What you have to do
Can you extract the stretch of the passage on counting DSM-5 symptom combinations starting at "Concentrating only on" and ending at "Substance Use Disorder?", copied word for word?

Source passage

In the Diagnostic and Statistical Manual for Mental Disorders, Fifth Edition (DSM-5), one can be diagnosed with a Substance Use Disorder, e.g., Cannabis Use Disorder, if $2$ (or more) of $12$ possible symptoms have been present for 12 months or more, and if those symptoms cause "clinically significant impairment or distress".
Concentrating only on the "$2$ of $12$ symptoms" aspect, how many different symptom combinations exist such that one could be diagnosed with a Substance Use Disorder?
As you may know, $n!$ is the product of the first $n$ positive integers if $n$ is a positive integer. The number $0!$ is defined to be $1$. Also, the formula
$$\binom{n}{k} = \frac{n!}{k!(n - k)!}$$
counts the number of subsets of size $k$ of a set with size $n$, where $\binom{n}{k}$ is read $n$ choose $k$.
To give an example, suppose we wish to find the number of subsets of size $2$ that can be drawn from the five-element set $S = \{a, b, c, d, e\}$. There are five ways of selecting the first element, four ways of selecting the next element, and three ways of selecting the third element. Thus, at first glance, there would appear to be $5 \cdot 4 \cdot 3 = 60$ such subsets. However, selecting $c$, then $a$, then $b$ results in the same subset as selecting $a$, then $b$, then $c$. How many ways could we draw the same three elements? Say we select $a$, $b$, and $c$. There are three ways to select one of these elements first, two ways to select one of the remaining two elements second, and one way to select the remaining element third. Thus, our initial count was too large by a factor of $3! = 3 \cdot 2 \cdot 1 = 6$ since there were six different orders in which we could have chosen the same three elements. Thus, there are actually only
$$\frac{5 \cdot 4 \cdot 3}{3 \cdot 2 \cdot 1} = \frac{5 \cdot 4 \cdot 3 \cdot 2 \cdot 1}{3 \cdot 2 \cdot 1 \cdot 2 \cdot 1} = \frac{5!}{3!2!} = 10$$
such subsets. They are:
$$\{a, b, c\}, \{a, b, d\}, \{a, b, e\}, \{a, c, d\}, \{a, c, e\}, \{a, d, e\}, \{b, c, d\}, \{b, c, e\}, \{b, d, e\}, \{c, d, e\}$$
Since a diagnosis of Cannabis Use Disorder requires the presence of two or more of twelve possible symptoms in a patient, the number of possible clusters of symptoms that could result in that diagnosis for a single patient is
\begin{align*}
\sum_{k = 2}^{12} \binom{12}{k} & = \binom{12}{2} + \binom{12}{3} + \binom{12}{4} + \binom{12}{5} + \binom{12}{6}\\
& \quad + \binom{12}{7} + \binom{12}{8} + \binom{12}{9} + \binom{12}{10} + \binom{12}{11} + \binom{12}{12}\\
& = 66 + 220 + 495 + 792 + 924 + 792 + 495 + 220 + 66 + 12 + 1\\
& = 4083
\end{align*}
Here is another way to arrive at the same result: Each of the twelve symptoms could be present in a patient or not. Thus, there are two possibilities for each symptom, or $2^{12}$ possible subsets of symptoms. A patient should not be diagnosed with Cannabis Use Disorder if none or only one of the symptoms are present. Therefore, the number of possible ways cannabis use disorder could be diagnosed in a single patient is
$$2^{12} - \binom{12}{0} - \binom{12}{1} = 4096 - 12 - 1 = 4083$$
In my reading of the article (I do not have a background in psychology or psychiatry), the formula on page 655 of the article by Galatzer-Levy and Bryant applies when there are multiple symptom criteria that could be met for a diagnosis such as Post-Traumatic Stress Disorder (which, if I understand the article correctly, covers a spectrum of disorders). In that case, we have to multiply our results for each set of symptom criteria in order to calculate the total number of ways PTSD could be diagnosed.

Data to examine
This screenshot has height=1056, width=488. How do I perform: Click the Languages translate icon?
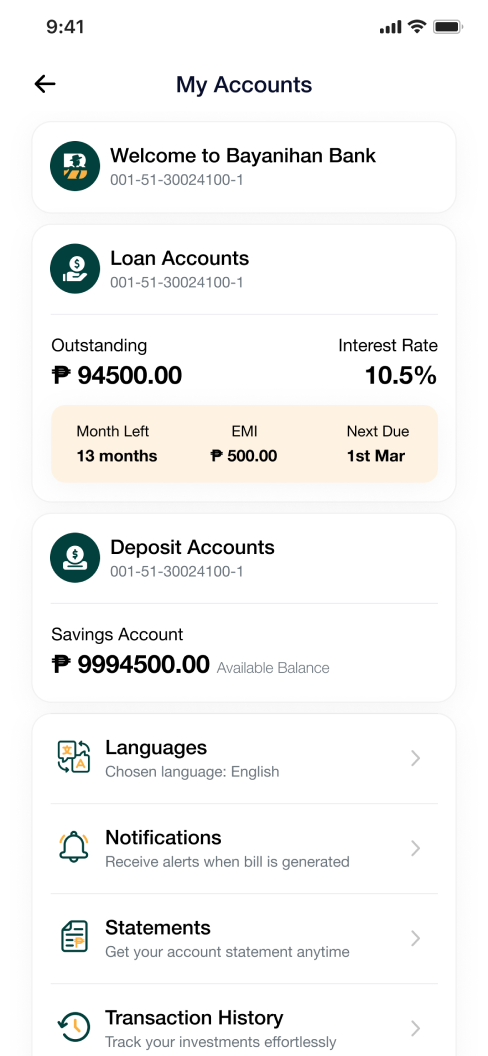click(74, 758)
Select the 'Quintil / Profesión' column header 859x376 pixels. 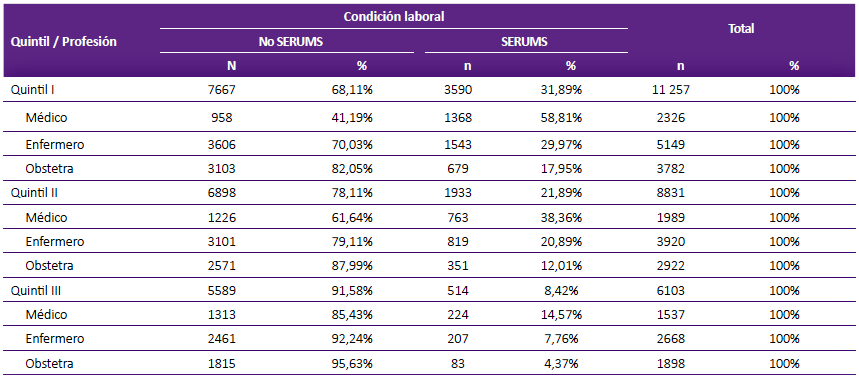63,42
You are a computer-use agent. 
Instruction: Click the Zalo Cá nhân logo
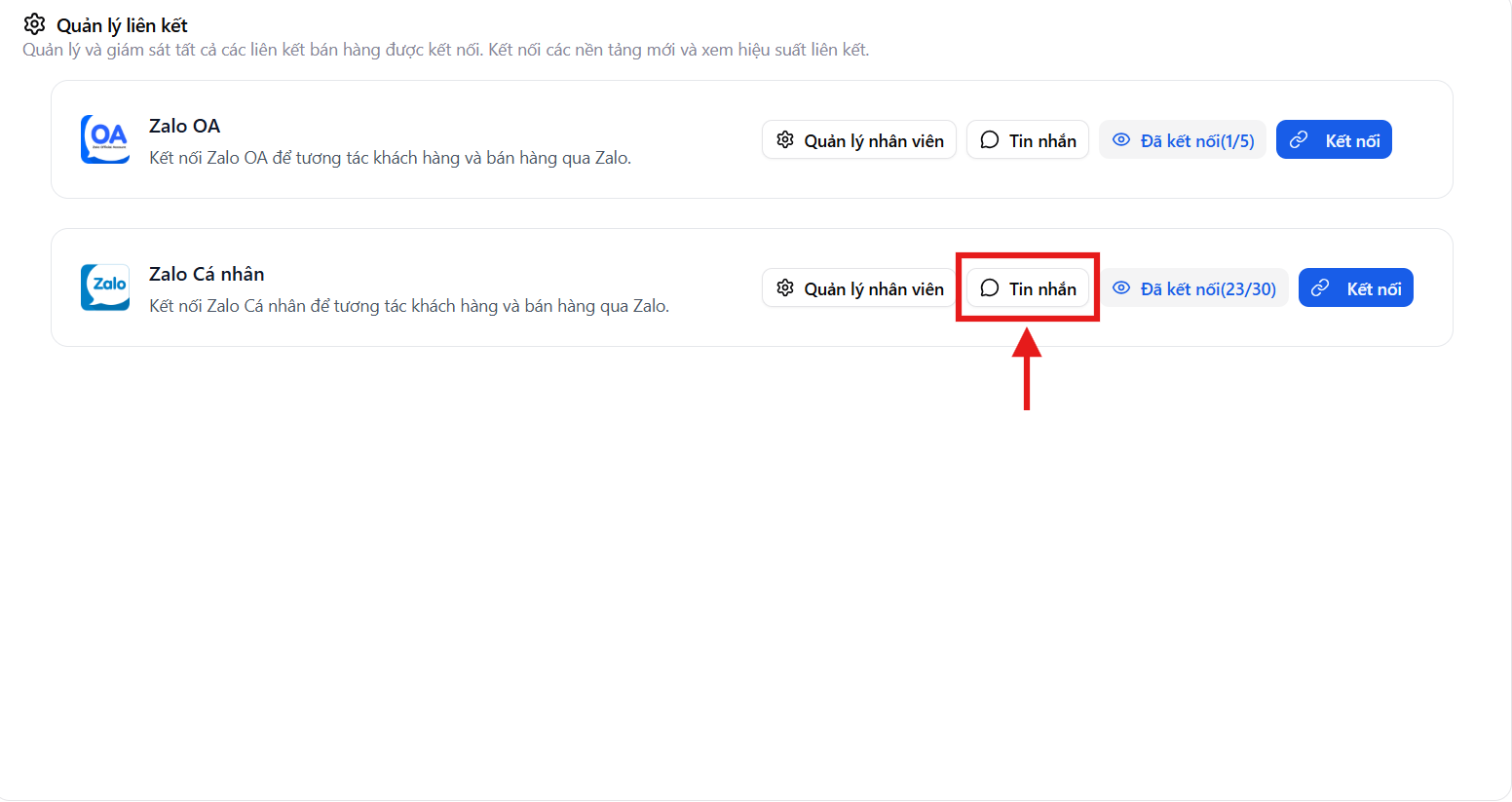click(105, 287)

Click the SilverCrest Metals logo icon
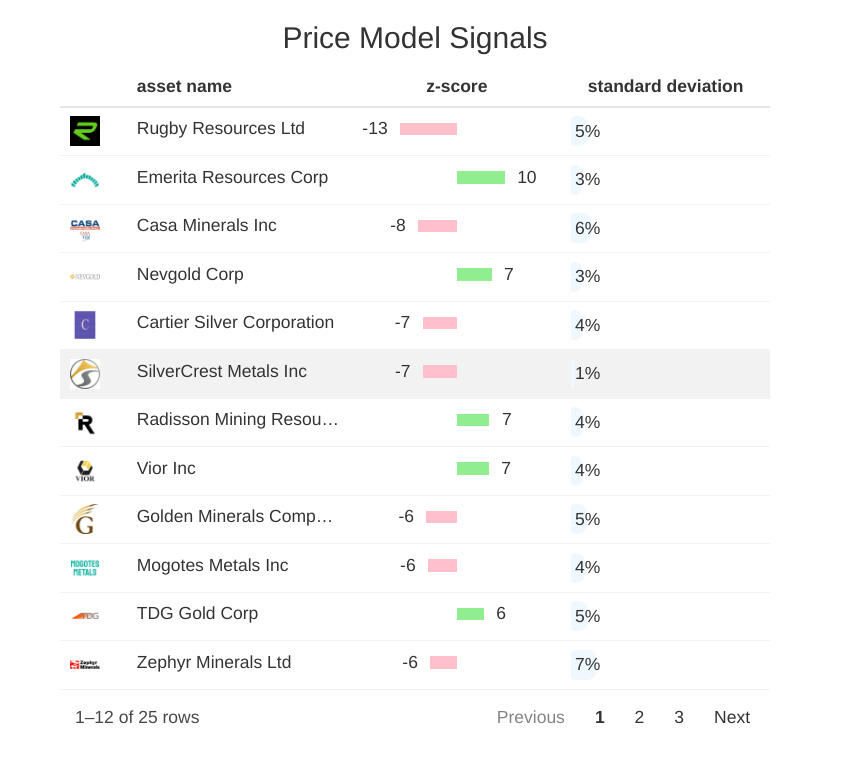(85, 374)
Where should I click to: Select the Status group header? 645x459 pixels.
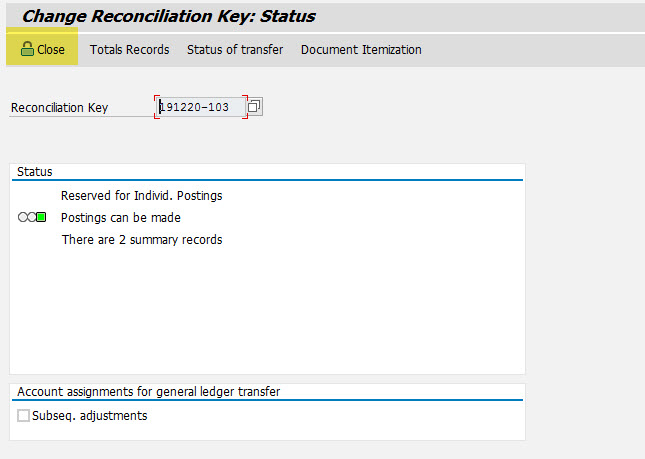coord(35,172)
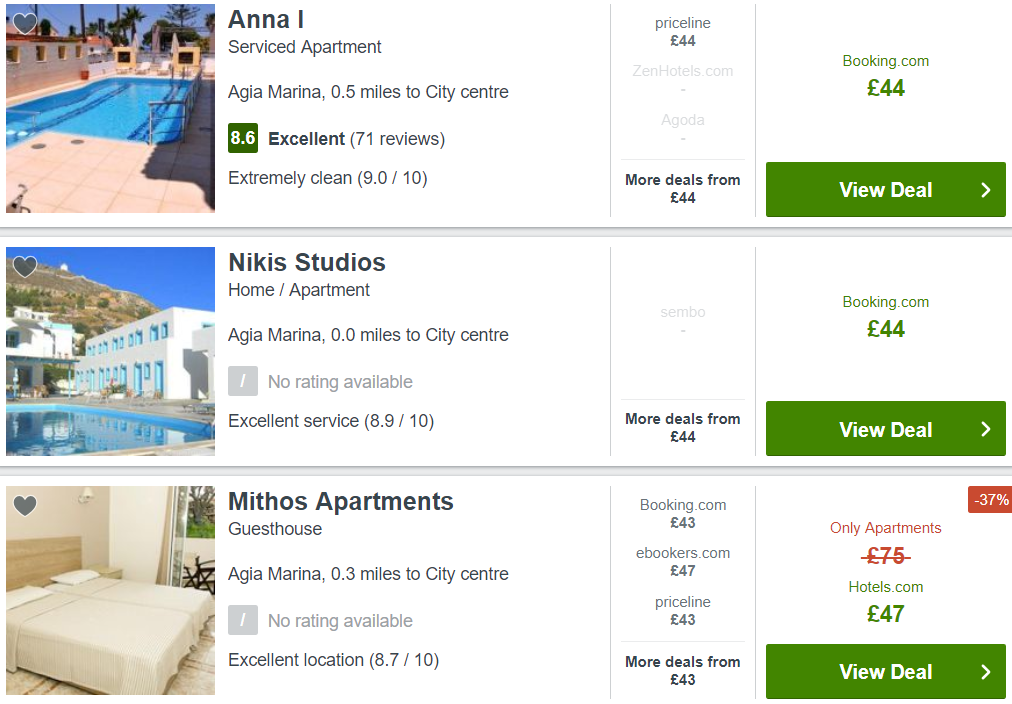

Task output
Concentrating only on the "$2$ of $12$ symptoms" aspect, how many different symptom combinations exist such that one could be diagnosed with a Substance Use Disorder?